2012-01-07 00:00 | from Reindeer | Edit

華厳の滝の話

>Reindeerさん

 こんにちは。
 丁寧なコメントをいただきありがとうございます。
 藤村操とその周辺は、いろいろな人間が絡んでいて、なかなか興味深いですね。
 華厳の滝も、最近は飛び降りる人間は少なくなっているようで。
 華厳宗というと、あまり馴染みがない気がしますが、奈良の東大寺が華厳宗の本山なんですよね。
 大仏は盧舎那仏だし。
 たけしの番組、私も観てました。
 一年に1つって、気が長い話だなぁと思っていたのに、もう6つも終わってしまいました。
 最後の1つは何でしょうか。また来年って、それまた気が長い。

2012-01-07 22:47 | from オオタ | Edit

正しくは聖ソフィア寺院でした。

 私の先の投稿、一部間違えていました。、今年の「たけしの世界七不思議」で選ばれたのは、聖ソフィア寺院でした。間違えてすいません。訂正させていただきます。

 今年の番組見ていて、何となく、来年の最後の一つの候補は、ギザのピラミッドな気がしています。今年のゲストに吉村作治さんが出ているのが伏線の気がします。
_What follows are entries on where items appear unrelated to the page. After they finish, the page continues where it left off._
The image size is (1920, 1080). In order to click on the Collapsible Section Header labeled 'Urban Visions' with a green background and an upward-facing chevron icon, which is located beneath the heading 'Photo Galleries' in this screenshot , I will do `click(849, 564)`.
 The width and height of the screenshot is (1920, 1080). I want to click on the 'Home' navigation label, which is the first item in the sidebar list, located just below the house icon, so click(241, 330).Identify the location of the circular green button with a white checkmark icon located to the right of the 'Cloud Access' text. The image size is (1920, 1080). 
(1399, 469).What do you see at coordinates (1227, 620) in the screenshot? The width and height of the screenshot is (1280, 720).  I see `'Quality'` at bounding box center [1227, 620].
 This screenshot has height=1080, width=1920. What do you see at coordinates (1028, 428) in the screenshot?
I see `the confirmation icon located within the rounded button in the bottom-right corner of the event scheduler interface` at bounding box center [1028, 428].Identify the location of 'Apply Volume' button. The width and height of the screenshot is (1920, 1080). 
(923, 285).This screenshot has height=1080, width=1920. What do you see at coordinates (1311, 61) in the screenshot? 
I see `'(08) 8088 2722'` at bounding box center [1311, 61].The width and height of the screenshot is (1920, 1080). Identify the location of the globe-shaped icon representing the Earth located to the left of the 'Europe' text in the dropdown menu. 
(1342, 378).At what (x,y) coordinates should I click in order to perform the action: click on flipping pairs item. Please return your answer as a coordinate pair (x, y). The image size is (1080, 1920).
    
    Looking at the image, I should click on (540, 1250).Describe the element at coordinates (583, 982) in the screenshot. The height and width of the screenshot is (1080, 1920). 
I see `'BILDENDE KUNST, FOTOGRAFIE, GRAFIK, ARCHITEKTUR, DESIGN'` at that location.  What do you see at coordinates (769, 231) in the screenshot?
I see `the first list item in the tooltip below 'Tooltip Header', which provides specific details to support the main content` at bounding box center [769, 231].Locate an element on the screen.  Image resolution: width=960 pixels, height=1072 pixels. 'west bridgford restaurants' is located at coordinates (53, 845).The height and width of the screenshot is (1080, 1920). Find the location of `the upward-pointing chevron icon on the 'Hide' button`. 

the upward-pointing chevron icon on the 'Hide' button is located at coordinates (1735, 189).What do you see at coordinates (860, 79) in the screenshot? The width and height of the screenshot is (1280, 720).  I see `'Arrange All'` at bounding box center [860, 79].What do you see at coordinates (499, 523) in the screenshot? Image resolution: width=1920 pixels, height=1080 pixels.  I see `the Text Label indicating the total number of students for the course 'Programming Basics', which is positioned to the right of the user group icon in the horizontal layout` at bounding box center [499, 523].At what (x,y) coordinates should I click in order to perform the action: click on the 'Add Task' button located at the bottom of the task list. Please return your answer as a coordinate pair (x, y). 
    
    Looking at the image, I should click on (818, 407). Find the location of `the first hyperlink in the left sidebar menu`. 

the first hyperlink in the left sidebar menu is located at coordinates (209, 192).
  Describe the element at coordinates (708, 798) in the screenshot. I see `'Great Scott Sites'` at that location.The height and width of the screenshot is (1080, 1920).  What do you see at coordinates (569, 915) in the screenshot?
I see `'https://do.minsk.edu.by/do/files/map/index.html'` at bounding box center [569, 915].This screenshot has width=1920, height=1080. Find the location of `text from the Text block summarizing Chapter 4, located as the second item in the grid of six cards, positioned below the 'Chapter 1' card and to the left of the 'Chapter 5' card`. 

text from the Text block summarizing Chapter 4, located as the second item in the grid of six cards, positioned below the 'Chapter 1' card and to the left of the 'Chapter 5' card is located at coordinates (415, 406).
2012-01-07 23:45 | from Reindeer | Edit

最後はやっぱり

>Reindeerさん

 こんにちは。
 そうでしたね、選ばれたのはアヤ・ソフィアでしたね。
 個人的にはボロブドゥールの方が興味深かったのですが。
 最後はやっぱり、ギザのピラミッドでしょうかね。
 そういえばまだ取り上げられてなかったんですね。
 となると、対抗馬って、何か残ってましたっけ。
 ストーンヘンジくらいでは弱いし。